• EXERCISE TEXT:
━━━━━━

ANDY WATSON probably thought he had experienced Rangers at their lowest ebb.

As assistant to Alex McLeish from 2002 to 2006, he watched a drastic reduction in the budget as the first signs that the club had overspent during Dick Advocaat's tenure soon became apparent.

Out went household names like Tore Andre Flo, the de Boer twins, Arthur Numan Claudio Caniggia and Lorenzo Amoruso. In their place came Bosman bargains and loan signings – Paolo Vanoli, Egil Ostenstad, Olivier Bernard and Pippo Manierio – as Rangers cut their cloth after years of excess and largesse. On the field, they unsurprisingly struggled. McLeish performed a minor miracle to take the title from Celtic on the final day of the 2005 season but they were runners-up by 17 points in 2004 and finished third behind Hearts in 2006. Of course, the passing of time has shown that the situation was actually far worse than Watson had ever known or dared imagine.

"I'm not sure if anyone could've seen where we are at the minute," said Watson, who parted company with McLeish when the latter left Birmingham City for Aston Villa last summer. "Rangers are an amazing institution when you look at the fanbase that's there.

"When we went there, there was a fantastic squad – the de Boers, [Stefan] Klos, Amo, Flo, Caniggia and it was fantastic to work with them. But there came a period when players left and the same finances weren't there for Alex to go and buy players of a similar standard. So if that was the beginning of the club having to start cutting their cloth accordingly, then of course, we were there at the start of it. I saw it from afar. I've been away for a wee while, but there's a sense of disbelief that it's gone so deep."

Watson was part of the Rangers management team who won a treble in 2003 and a double in 2005. He dismisses talk of those titles being stripped should the club's use of Employee Benefit Trusts be deemed illegal. "I don't know if that can happen," he said. "We've all got a degree in retrospect, but the things were won under the terms and conditions that were put before you there and then. Whether you can strip them from people at a later date I don't know, or on what basis that would happen."

Watson praised the selflessness of the Rangers players who have agreed to salary cuts of up to 75% to ensure there will be no compulsory redundancies at the club. "Players get a lot of bad press at times but I think what they have done there is incredible, I really do," he said. "That's the human element that people forget – there's a lot of staff there who've been working for Rangers for a long time. It's for those people that you really feel in the current circumstances."

━━━━━━

• PROVIDED MATERIAL:

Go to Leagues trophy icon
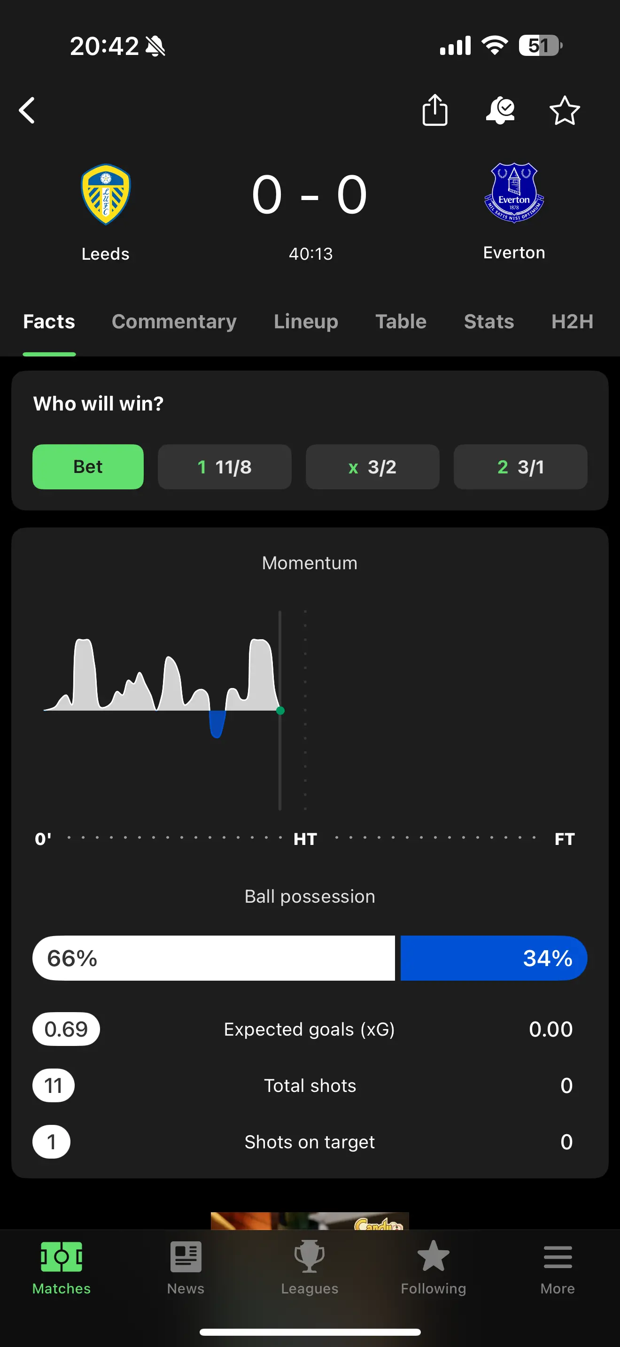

━━━━━━

• WHAT YOU SHOULD DO: Copy the Rangers text from "ANDY WATSON probably" to "soon became apparent.", swapping "budget" for "spending". None of the lines is needed here.

• ANSWER:
ANDY WATSON probably thought he had experienced Rangers at their lowest ebb.

As assistant to Alex McLeish from 2002 to 2006, he watched a drastic reduction in the spending as the first signs that the club had overspent during Dick Advocaat's tenure soon became apparent.